Premièrement, le Vietnam doit impérativement élargir la couverture de l’assurance maladie universelle, en favorisant des modèles de participation diversifiés et inclusifs. L’investissement public sera crucial, notamment pour les régions mal desservies et les services médicaux spécialisés.

Deuxièmement, un financement communautaire s’avère indispensable. Le pays a besoin de mobiliser activement entreprises, philanthropes et fonds sociaux. M. Co rappelle que dans de nombreux pays développés, les hôpitaux à but non lucratif prospèrent grâce aux contributions du secteur privé et de la société civile. À ce titre, il propose aux autorités centrales de mettre en place des mécanismes robustes pour canaliser efficacement ces ressources.

Convaincu, le directeur de l’hôpital Bach Mai affirme : “Si nous parvenons à exploiter efficacement ces trois sources de financement, à maintenir notre croissance économique actuelle et à mobiliser l’engagement de la société, je crois sincèrement que l’objectif de la gratuité universelle des soins de santé d’ici 2030-2035 sera à portée de main”.

En matière de transformation numérique, M. Co insiste sur l’impératif d’un système unifié de dossiers de santé électroniques. Ce dispositif relierait les données des patients, des cliniques locales aux hôpitaux de district, de province et centraux. Un tel réseau permettrait aux spécialistes de haut niveau d’offrir des consultations à distance, de superviser les traitements et désengorgerait les établissements hospitaliers, tout en assurant aux patients des soins de qualité à proximité de leur domicile.

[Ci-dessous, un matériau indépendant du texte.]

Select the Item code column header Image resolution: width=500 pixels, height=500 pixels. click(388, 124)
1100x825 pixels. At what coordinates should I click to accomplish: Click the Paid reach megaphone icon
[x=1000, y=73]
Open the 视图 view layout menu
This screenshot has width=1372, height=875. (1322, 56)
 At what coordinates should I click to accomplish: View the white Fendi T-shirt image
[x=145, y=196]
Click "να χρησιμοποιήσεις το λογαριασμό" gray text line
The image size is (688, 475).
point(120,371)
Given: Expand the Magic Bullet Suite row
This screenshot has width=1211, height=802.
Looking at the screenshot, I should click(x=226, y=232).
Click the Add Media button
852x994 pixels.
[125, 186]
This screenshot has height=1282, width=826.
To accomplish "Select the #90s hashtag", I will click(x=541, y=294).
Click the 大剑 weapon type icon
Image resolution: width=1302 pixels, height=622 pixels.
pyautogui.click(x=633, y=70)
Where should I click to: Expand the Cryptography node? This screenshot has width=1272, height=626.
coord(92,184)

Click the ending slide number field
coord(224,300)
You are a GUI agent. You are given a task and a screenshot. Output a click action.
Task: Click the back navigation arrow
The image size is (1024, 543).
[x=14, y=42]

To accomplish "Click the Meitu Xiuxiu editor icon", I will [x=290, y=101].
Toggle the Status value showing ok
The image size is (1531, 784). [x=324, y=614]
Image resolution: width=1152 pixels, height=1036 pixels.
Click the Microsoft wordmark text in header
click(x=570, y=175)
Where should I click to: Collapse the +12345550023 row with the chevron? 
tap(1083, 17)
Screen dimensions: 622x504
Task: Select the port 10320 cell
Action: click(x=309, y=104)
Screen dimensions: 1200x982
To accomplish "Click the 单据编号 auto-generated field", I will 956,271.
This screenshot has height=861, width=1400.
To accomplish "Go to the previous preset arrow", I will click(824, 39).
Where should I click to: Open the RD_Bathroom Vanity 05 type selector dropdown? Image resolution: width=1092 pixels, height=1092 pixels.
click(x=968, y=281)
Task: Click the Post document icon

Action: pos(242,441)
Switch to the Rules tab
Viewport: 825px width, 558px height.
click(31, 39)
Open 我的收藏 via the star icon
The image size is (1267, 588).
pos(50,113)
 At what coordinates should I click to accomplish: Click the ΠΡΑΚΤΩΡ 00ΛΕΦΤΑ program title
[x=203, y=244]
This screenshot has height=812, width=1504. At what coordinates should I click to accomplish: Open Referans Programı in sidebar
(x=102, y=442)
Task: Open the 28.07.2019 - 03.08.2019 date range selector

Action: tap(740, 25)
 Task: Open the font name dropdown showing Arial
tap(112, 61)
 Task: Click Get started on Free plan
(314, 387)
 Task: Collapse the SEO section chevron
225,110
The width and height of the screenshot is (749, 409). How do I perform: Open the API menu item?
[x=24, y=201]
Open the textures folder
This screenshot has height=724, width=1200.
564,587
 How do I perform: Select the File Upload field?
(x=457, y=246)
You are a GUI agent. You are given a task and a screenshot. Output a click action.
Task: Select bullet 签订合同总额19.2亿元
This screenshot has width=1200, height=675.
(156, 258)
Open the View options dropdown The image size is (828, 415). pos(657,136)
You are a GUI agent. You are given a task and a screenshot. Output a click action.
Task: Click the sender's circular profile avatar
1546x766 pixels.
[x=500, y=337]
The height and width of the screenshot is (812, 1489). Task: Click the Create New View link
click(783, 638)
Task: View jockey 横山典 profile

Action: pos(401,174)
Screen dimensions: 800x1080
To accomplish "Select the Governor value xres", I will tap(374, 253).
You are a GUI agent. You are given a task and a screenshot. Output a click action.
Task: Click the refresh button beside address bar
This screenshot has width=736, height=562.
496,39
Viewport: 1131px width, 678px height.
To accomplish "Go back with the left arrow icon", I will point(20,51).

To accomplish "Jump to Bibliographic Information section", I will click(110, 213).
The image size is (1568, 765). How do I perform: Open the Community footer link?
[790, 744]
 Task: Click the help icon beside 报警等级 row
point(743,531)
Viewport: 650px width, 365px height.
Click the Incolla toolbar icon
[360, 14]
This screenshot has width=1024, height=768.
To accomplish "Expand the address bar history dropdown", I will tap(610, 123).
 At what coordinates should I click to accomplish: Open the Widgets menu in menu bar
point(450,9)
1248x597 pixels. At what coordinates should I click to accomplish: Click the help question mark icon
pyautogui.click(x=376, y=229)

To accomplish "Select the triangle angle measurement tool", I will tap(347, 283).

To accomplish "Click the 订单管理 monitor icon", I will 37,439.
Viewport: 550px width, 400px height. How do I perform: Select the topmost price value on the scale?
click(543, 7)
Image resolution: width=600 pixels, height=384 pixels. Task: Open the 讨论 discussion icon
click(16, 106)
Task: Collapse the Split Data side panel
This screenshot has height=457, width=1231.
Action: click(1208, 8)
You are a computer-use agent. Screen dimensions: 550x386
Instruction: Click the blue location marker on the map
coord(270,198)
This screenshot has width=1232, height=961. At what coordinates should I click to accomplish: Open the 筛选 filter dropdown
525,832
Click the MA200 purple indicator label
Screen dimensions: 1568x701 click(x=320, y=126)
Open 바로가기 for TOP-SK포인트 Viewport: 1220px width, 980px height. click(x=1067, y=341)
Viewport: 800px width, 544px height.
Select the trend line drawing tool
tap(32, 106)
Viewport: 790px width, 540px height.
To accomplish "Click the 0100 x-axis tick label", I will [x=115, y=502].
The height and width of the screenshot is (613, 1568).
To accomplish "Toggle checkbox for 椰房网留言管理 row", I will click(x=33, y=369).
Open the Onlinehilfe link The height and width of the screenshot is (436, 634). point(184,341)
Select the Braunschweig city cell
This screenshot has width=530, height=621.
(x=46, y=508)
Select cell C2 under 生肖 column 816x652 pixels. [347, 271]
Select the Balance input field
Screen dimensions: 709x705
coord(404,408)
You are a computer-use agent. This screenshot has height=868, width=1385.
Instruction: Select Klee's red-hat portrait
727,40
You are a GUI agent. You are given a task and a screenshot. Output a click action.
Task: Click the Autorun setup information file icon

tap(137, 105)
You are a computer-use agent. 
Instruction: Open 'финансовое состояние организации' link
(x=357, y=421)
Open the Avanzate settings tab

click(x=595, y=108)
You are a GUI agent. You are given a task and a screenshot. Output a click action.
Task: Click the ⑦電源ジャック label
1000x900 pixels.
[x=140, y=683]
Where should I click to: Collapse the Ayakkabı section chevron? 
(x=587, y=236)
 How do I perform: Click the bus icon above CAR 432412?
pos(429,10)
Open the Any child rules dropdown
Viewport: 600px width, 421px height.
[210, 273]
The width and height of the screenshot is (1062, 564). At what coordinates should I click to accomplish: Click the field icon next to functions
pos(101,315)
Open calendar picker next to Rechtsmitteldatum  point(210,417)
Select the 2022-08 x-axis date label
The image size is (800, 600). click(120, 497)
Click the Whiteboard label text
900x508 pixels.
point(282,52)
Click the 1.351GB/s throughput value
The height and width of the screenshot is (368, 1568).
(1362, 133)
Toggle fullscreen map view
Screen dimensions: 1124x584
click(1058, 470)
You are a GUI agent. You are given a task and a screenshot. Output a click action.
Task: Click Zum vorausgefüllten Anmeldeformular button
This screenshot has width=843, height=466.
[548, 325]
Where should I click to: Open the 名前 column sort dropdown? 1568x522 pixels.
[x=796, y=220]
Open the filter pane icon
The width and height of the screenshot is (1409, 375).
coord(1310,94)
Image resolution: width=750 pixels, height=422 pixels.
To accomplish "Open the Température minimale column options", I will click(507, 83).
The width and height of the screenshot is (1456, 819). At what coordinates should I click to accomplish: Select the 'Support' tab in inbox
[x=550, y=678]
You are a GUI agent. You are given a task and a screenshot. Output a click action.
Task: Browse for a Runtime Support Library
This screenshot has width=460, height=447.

Pour sa part, le Dr. Ðô Ngoc Van, directeur de l’Institut de recherche des questions sociales rattaché à l’Union vietnamienne des associations scientifiques et technologiques (VUSTA), affirme que la gratuité universelle des soins hospitaliers ne sera viable qu’à deux conditions : une croissance économique durable et une réforme globale du financement de la santé.

Il précise d’ailleurs : “À court terme, il est crucial de privilégier la gratuité des soins pour les populations vulnérables et les patients atteints de maladies chroniques. Cela permettra d’alléger la pression sur le système de santé et sur le budget de l’État”.